Verbalized Algorithms: Classical Algorithms are All You Need (Mostly)
Pith reviewed 2026-05-18 17:15 UTC · model grok-4.3
The pith
Verbalized algorithms limit LLMs to elementary string operations inside classical procedures that carry theoretical guarantees, improving the accuracy-runtime tradeoff on reasoning tasks.
A machine-rendered reading of the paper's core claim, the machinery that carries it, and where it could break.
Core claim
Verbalized algorithms combine LLMs and classical algorithms with established guarantees by restricting the LLM to elementary operations on strings. For example, the model serves as a binary comparison oracle inside a sorting routine or as a similarity judge inside a clustering routine. Applying this pattern to verbalized maximum, sorting, clustering, and submodular maximization produces improved accuracy-runtime curves on numerical reasoning, topic clustering, Wi-Fi access point optimization, and multi-hop Q&A RAG.
What carries the argument
Verbalized algorithms, which decompose a reasoning task into elementary string operations answered by an LLM and then execute those answers inside a classical algorithm that supplies the overall soundness, completeness, or optimality guarantee.
If this is right
- Numerical reasoning accuracy improves when verbalized maximum or sorting replaces direct generation.
- Topic clustering quality rises when verbalized clustering algorithms are used.
- Wi-Fi access point optimization reaches better solutions via verbalized submodular maximization.
- Multi-hop Q&A RAG performance increases when the retrieval and answering steps are organized by verbalized procedures.
- Improvements in LLM-based reasoning can be obtained through standard algorithmic analysis rather than solely through prompt engineering.
Where Pith is reading between the lines
- The same pattern could be applied to graph or network problems where an LLM supplies local judgments inside a global algorithm that already has proven bounds.

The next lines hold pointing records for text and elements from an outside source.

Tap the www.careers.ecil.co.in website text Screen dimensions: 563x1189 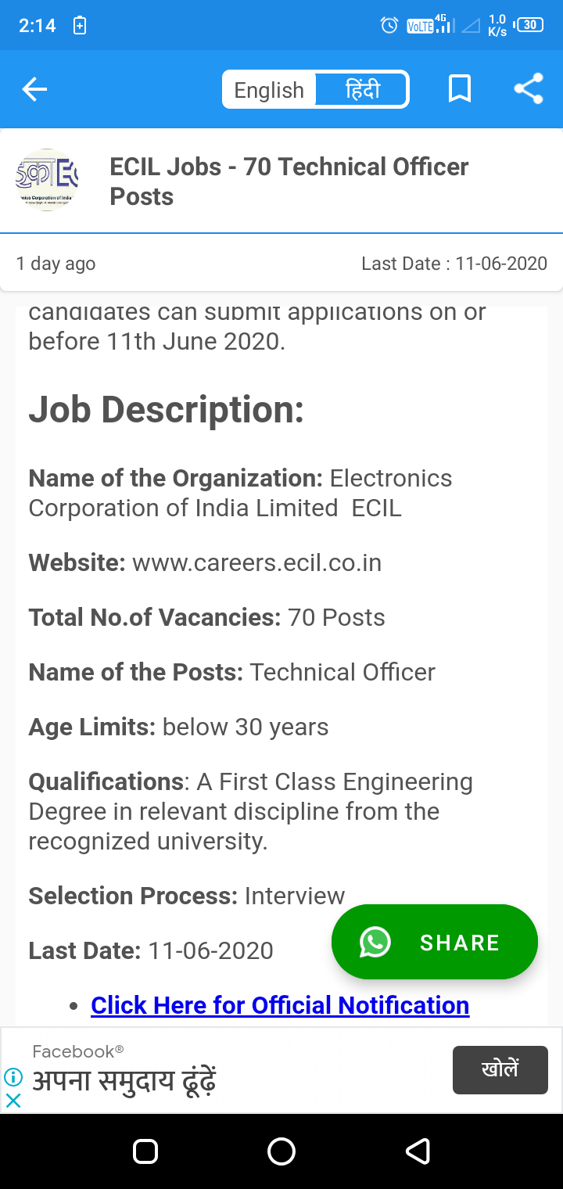[256, 562]
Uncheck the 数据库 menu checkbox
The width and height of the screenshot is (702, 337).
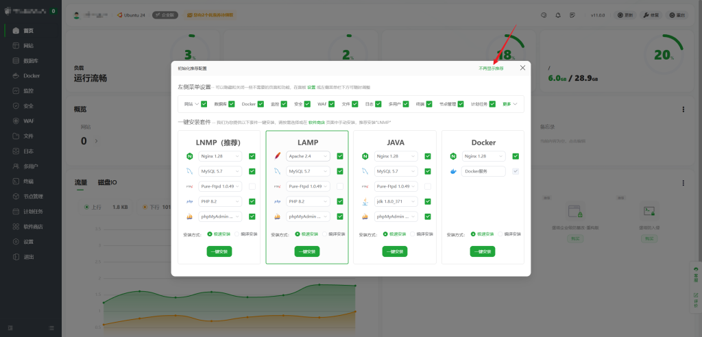[232, 104]
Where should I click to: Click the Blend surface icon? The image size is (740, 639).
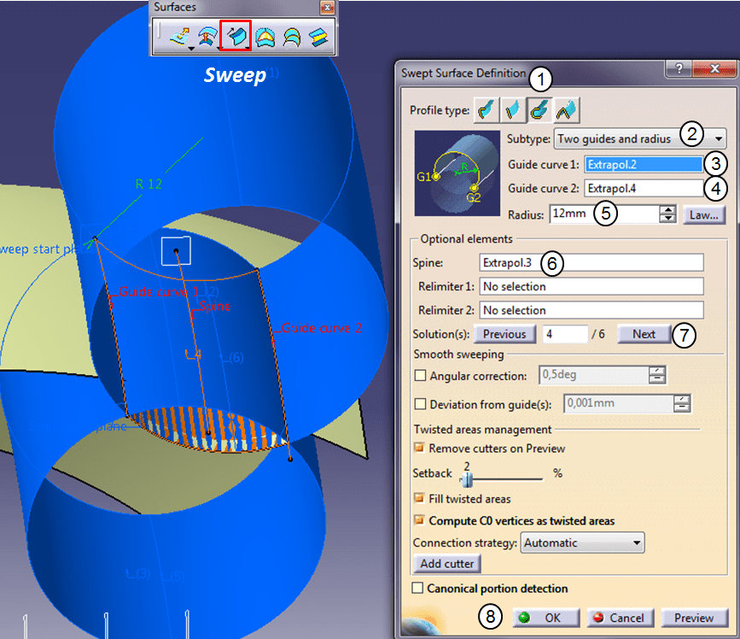pyautogui.click(x=318, y=35)
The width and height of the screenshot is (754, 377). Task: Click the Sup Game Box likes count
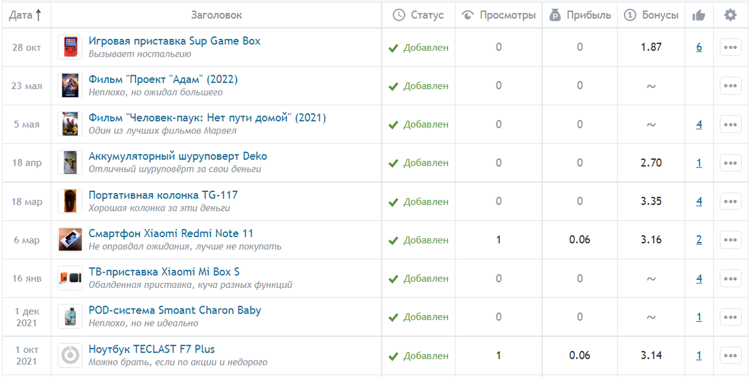tap(699, 47)
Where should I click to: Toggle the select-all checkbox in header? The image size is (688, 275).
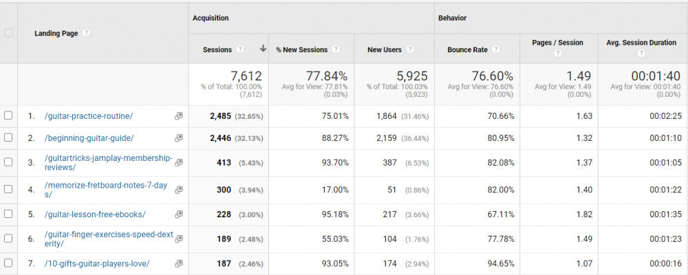8,33
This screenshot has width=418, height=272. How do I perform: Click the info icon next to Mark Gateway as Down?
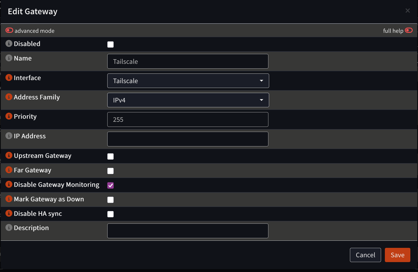pyautogui.click(x=9, y=199)
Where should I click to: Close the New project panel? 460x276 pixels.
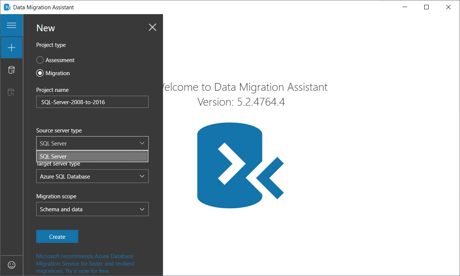152,27
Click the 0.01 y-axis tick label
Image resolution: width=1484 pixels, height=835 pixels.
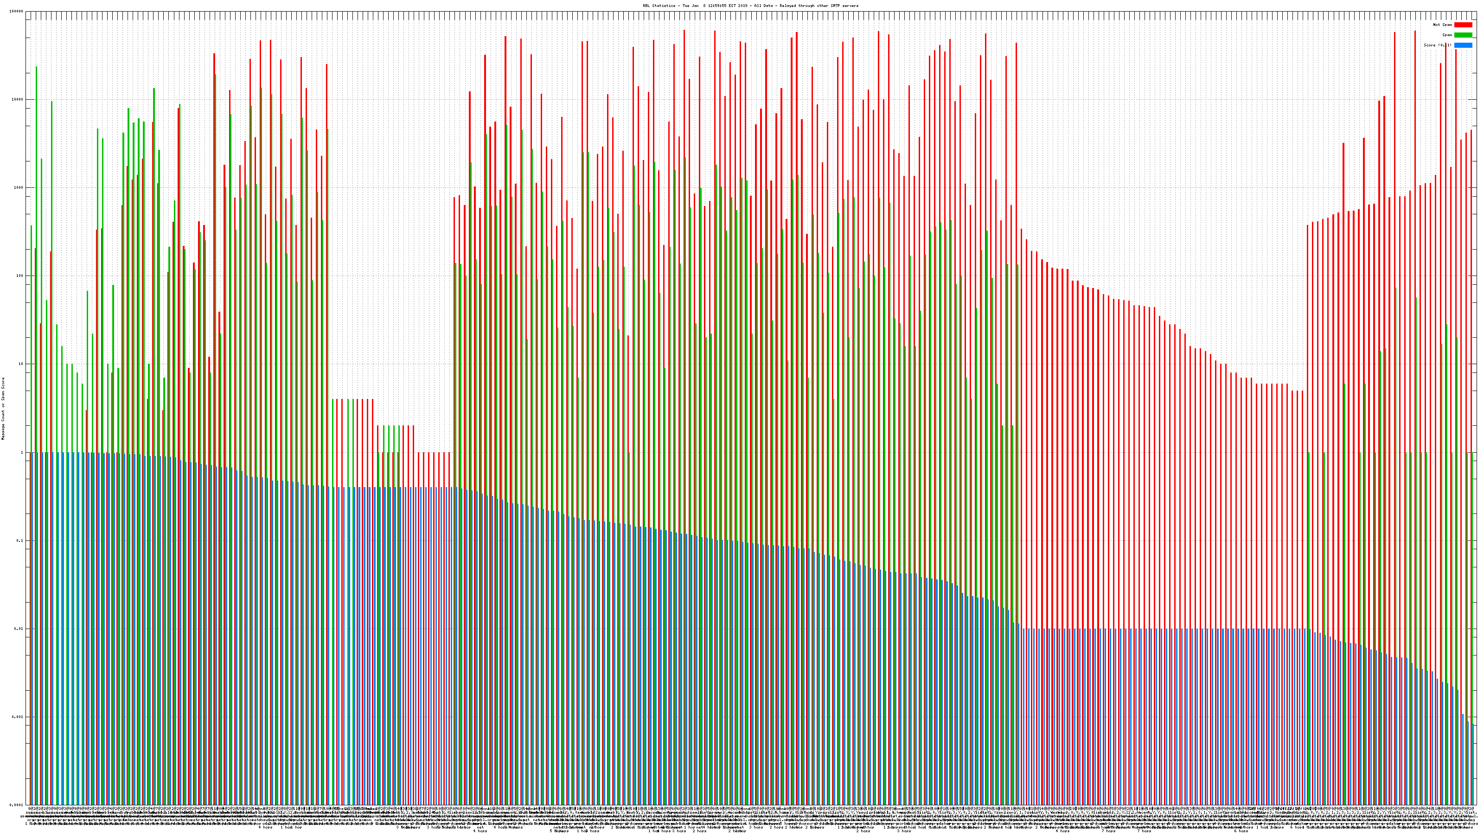20,629
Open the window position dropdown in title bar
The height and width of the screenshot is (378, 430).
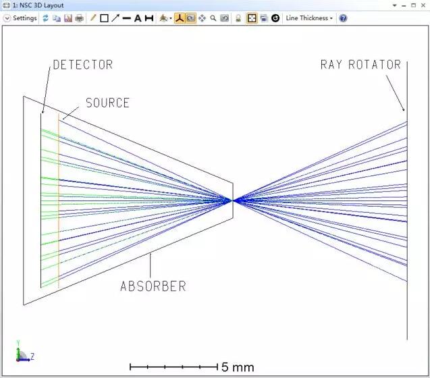tap(396, 5)
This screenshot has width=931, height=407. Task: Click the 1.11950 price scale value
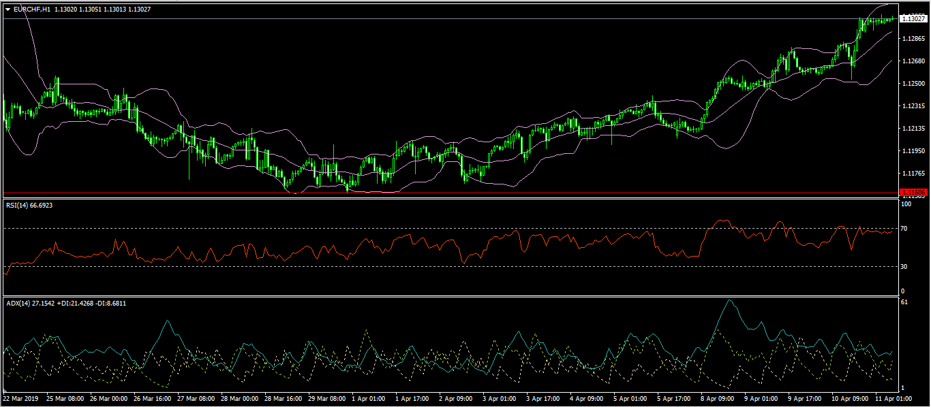pyautogui.click(x=913, y=151)
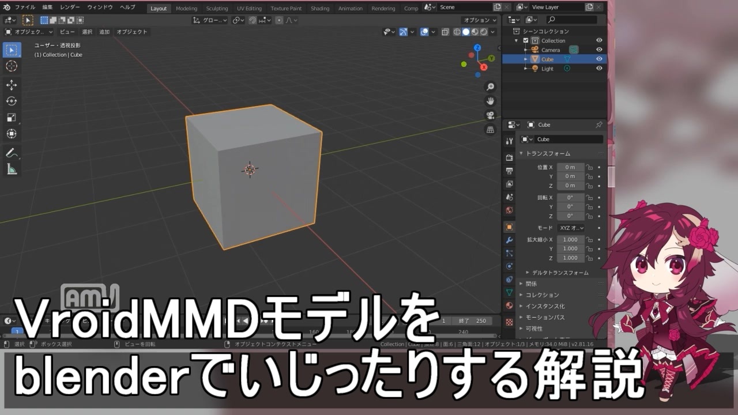Hide the Camera object in outliner
738x415 pixels.
point(599,50)
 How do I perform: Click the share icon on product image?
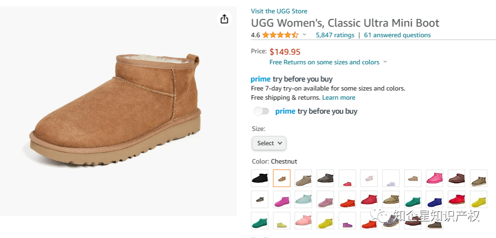click(x=224, y=19)
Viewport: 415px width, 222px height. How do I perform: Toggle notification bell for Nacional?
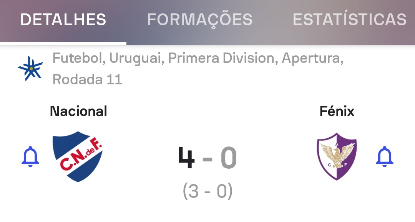(30, 157)
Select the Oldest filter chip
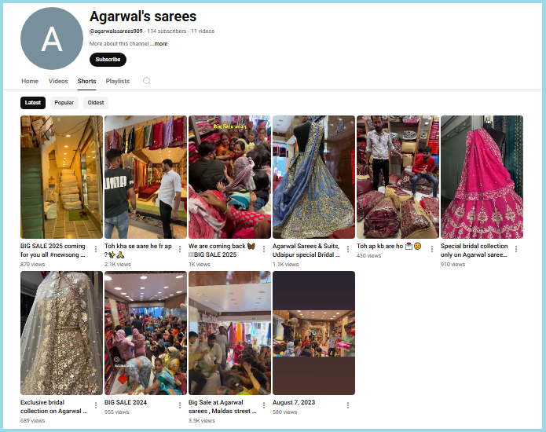The height and width of the screenshot is (432, 546). (96, 103)
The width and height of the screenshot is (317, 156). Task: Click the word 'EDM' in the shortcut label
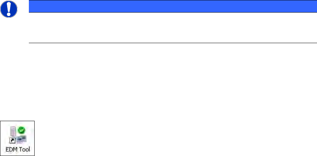tap(11, 149)
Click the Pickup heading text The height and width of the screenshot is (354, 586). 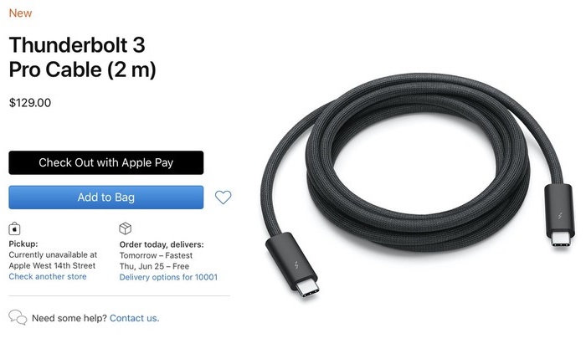point(23,244)
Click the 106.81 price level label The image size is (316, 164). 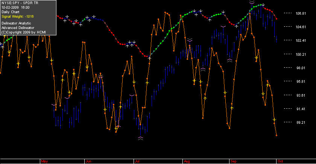(x=301, y=13)
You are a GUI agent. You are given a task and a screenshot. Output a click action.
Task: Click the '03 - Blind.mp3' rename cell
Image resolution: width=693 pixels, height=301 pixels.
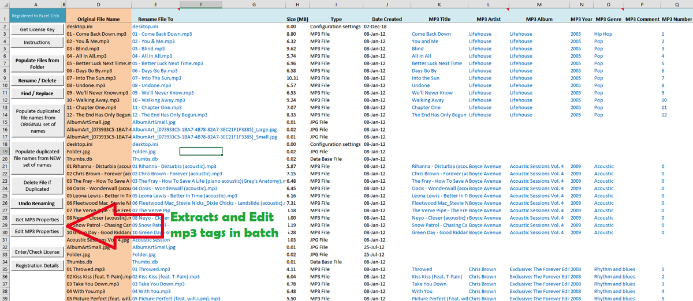point(148,49)
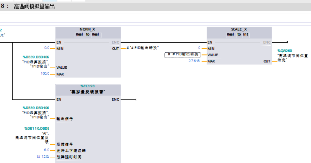Image resolution: width=311 pixels, height=163 pixels.
Task: Click the NORM_X VALUE operand %DB39.DBD406
Action: point(36,57)
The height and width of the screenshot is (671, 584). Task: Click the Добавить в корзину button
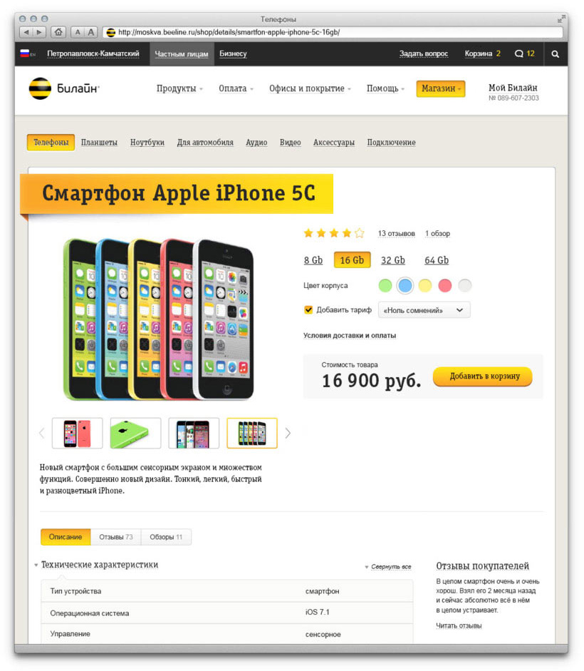(x=483, y=377)
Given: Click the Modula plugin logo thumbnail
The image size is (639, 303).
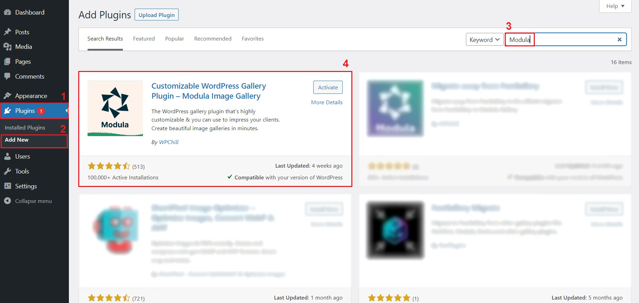Looking at the screenshot, I should pos(115,108).
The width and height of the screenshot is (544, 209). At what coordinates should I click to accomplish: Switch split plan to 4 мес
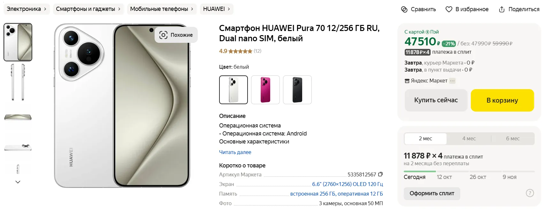pos(469,138)
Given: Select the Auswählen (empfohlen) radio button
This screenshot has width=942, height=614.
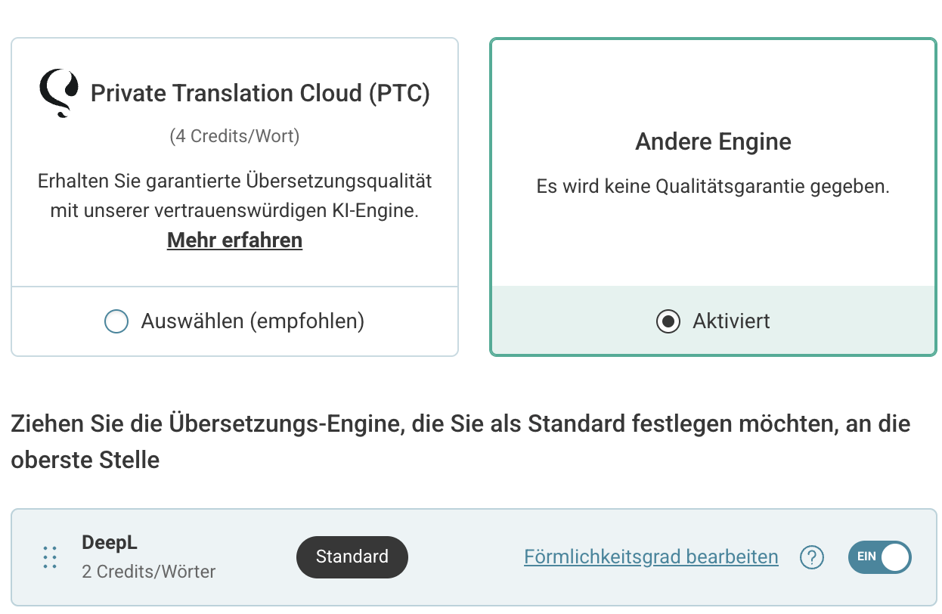Looking at the screenshot, I should (116, 321).
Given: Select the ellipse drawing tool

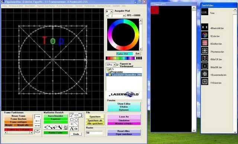Looking at the screenshot, I should click(x=76, y=115).
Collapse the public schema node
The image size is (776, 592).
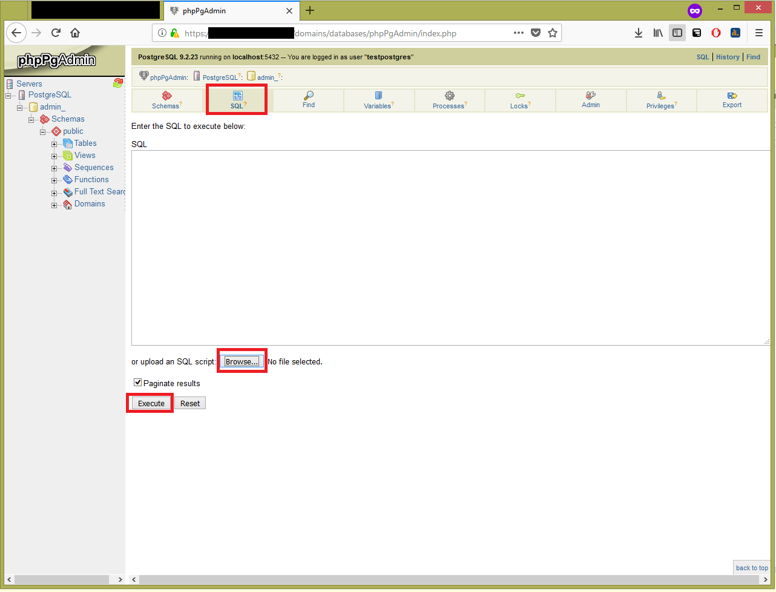point(43,132)
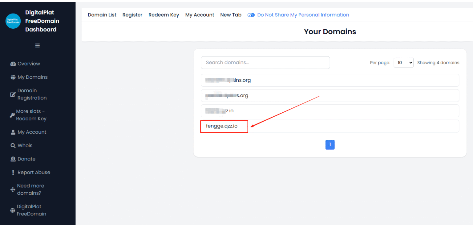Open the Domain List tab
The width and height of the screenshot is (473, 225).
[x=102, y=15]
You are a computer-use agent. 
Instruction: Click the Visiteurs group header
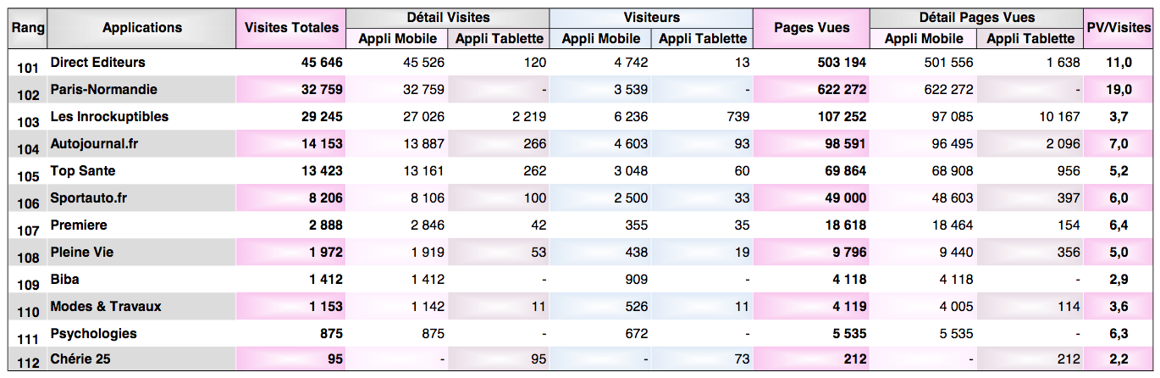(651, 17)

- If elementary operation reliability improves with model scale or fine-tuning, the performance advantage of verbalized algorithms over free-form generation would be expected to grow.
- The explicit algorithmic skeleton makes it easier to audit or certify the reasoning trace compared with opaque chain-of-thought output.
Load-bearing premise
The LLM can reliably and consistently answer the elementary string operations required by the chosen classical algorithms without errors that propagate through the procedure.
What would settle it
An experiment showing that the same LLM, when repeatedly asked the identical elementary comparison or similarity query under fixed conditions, returns inconsistent answers often enough to produce visibly incorrect or suboptimal output from the overall verbalized algorithm on a standard benchmark.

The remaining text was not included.